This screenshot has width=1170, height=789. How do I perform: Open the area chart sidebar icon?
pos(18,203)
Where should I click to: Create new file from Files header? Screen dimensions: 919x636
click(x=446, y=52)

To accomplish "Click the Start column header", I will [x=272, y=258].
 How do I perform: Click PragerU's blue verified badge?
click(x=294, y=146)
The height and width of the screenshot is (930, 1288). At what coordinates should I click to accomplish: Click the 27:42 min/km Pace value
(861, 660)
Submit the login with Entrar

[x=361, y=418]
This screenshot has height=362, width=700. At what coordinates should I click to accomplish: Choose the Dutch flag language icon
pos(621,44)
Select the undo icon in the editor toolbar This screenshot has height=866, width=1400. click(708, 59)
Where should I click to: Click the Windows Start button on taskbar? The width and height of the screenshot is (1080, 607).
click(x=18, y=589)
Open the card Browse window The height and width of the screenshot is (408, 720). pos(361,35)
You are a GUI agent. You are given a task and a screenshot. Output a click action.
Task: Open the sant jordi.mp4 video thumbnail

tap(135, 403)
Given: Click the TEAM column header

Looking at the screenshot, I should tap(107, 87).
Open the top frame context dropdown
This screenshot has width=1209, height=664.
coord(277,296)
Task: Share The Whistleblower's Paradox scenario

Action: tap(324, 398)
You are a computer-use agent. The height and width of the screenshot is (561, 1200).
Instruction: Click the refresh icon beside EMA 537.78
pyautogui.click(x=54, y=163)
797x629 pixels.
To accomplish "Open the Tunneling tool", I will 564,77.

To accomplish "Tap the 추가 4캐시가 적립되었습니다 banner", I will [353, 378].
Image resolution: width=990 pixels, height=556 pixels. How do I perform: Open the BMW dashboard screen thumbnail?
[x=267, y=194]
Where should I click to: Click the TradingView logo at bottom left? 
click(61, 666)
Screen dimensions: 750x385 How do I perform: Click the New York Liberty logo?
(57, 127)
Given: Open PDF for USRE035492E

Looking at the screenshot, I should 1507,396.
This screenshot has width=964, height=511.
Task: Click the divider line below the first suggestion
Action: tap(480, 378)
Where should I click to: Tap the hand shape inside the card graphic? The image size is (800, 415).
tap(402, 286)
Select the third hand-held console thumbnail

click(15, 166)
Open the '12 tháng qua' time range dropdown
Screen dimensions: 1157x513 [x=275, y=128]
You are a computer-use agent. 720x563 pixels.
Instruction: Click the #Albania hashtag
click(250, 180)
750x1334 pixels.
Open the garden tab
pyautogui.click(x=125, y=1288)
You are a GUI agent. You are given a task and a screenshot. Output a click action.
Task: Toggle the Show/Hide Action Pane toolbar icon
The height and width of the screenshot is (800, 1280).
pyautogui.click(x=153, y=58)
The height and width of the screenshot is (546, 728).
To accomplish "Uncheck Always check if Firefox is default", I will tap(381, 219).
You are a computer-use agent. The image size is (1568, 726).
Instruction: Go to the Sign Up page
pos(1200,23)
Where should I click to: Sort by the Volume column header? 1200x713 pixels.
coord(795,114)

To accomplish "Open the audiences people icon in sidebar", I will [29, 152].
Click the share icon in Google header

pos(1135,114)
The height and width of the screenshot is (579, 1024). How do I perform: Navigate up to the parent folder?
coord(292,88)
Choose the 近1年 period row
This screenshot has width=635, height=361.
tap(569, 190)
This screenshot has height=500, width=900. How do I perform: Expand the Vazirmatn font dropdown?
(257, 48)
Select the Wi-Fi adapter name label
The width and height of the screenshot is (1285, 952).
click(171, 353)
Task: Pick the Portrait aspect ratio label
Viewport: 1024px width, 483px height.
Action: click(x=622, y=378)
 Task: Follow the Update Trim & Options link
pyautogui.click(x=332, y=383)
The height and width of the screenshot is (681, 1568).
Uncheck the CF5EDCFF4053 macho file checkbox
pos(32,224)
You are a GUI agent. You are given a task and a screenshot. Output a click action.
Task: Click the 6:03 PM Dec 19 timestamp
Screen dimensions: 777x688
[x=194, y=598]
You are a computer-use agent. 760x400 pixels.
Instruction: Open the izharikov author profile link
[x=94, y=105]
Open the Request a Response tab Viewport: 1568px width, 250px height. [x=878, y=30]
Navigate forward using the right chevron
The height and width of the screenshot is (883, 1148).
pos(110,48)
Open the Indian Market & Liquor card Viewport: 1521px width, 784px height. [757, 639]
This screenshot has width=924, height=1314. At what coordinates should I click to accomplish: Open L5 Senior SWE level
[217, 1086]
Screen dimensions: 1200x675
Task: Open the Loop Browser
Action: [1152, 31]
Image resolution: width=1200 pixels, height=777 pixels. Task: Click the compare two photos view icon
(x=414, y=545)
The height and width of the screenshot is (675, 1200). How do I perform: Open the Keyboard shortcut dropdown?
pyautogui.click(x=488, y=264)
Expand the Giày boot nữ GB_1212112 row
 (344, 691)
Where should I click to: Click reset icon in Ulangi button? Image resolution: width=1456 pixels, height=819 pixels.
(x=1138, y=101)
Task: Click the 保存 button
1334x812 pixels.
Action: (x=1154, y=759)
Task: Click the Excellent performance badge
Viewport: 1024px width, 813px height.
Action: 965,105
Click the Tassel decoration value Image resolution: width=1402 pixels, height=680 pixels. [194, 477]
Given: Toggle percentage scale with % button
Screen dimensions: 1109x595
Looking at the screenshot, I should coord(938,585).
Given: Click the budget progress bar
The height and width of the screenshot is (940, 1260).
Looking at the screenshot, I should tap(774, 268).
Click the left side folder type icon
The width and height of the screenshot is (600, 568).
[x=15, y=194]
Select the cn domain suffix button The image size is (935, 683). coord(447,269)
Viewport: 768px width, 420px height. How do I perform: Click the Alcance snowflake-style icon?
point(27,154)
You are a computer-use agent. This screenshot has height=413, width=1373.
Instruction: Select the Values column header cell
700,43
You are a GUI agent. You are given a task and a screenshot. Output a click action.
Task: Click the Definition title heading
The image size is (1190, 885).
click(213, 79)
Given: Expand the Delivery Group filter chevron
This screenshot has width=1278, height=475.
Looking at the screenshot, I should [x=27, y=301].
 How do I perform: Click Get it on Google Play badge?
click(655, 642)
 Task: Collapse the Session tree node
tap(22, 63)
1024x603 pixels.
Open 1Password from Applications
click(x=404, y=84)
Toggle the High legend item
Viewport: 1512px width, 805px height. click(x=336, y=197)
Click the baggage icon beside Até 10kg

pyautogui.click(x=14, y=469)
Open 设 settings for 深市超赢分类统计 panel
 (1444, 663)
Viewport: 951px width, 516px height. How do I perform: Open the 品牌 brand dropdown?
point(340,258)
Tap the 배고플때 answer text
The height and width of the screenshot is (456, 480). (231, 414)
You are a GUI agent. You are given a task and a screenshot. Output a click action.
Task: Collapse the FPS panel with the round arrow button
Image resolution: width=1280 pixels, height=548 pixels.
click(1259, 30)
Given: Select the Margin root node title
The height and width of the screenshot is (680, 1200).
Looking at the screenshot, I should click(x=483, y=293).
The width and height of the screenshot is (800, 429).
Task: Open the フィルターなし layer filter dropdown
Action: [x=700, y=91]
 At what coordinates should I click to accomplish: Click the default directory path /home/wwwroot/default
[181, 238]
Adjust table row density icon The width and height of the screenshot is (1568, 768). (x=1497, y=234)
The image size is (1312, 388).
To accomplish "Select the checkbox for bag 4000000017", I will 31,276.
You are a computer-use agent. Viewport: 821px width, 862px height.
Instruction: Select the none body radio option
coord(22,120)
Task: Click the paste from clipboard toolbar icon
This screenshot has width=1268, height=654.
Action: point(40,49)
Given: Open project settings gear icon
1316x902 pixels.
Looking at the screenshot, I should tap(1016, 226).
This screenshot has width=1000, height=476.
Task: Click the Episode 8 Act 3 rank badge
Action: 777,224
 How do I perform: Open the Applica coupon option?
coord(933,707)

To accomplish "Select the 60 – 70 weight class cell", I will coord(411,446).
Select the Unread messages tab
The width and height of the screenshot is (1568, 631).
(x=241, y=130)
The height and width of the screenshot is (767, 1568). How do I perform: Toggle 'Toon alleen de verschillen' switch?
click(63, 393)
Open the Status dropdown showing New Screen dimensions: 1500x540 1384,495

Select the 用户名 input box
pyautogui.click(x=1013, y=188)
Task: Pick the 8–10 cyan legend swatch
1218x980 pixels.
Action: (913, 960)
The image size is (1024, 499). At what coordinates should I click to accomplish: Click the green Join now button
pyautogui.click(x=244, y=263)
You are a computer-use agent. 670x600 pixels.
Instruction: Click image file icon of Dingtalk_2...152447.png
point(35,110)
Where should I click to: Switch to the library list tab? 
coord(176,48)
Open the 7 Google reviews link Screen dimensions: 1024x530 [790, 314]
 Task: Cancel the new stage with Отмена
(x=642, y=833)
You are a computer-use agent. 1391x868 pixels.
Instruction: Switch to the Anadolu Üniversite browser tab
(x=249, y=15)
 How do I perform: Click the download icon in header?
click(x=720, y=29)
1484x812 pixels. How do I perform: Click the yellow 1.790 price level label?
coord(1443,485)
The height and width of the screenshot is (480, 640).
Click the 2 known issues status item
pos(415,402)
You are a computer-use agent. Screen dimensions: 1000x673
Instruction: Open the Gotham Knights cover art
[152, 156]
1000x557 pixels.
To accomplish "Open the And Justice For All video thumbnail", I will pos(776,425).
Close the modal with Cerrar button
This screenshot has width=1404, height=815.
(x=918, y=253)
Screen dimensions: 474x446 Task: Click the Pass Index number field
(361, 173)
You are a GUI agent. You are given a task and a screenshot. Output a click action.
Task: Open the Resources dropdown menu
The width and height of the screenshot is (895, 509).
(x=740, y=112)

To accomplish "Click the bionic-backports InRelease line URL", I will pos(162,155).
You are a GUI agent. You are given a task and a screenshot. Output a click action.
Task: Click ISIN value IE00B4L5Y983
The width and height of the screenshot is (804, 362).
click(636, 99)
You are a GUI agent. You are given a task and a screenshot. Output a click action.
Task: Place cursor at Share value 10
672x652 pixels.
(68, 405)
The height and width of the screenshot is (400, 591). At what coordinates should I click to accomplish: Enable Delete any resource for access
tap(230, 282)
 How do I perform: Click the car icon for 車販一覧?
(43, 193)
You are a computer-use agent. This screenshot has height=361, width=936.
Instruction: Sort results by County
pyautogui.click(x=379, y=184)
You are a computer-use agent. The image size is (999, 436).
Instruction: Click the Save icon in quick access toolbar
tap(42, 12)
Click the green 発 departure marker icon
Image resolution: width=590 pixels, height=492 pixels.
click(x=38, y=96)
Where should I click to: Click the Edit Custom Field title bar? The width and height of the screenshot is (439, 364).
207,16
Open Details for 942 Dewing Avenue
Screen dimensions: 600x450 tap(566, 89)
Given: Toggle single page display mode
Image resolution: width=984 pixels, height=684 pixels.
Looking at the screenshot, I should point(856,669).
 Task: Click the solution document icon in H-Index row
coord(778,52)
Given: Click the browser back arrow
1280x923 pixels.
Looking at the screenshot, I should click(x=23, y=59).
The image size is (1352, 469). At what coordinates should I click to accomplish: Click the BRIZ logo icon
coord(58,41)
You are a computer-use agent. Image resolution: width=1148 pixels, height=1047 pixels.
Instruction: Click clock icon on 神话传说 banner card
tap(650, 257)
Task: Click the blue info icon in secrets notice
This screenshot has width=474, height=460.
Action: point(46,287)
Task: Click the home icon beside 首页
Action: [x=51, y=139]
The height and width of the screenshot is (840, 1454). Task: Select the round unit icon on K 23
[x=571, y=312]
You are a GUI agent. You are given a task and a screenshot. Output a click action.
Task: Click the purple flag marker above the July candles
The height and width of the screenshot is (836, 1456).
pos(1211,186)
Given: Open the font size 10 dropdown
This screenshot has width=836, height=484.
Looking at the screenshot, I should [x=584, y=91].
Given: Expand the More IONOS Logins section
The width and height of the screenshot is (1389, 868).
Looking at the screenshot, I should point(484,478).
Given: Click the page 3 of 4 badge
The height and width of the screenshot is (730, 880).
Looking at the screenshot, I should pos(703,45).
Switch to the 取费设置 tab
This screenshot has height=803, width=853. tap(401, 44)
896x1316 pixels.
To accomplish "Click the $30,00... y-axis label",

▸ **Problem**
Transcribe exactly, starting at the line with "Switch to the 取费设置 tab" and continuing through the last line of the data above; leave out all earlier lines.

▸ **Your solution**
Switch to the 取费设置 tab
This screenshot has height=803, width=853. tap(401, 44)
896x1316 pixels.
To accomplish "Click the $30,00... y-axis label",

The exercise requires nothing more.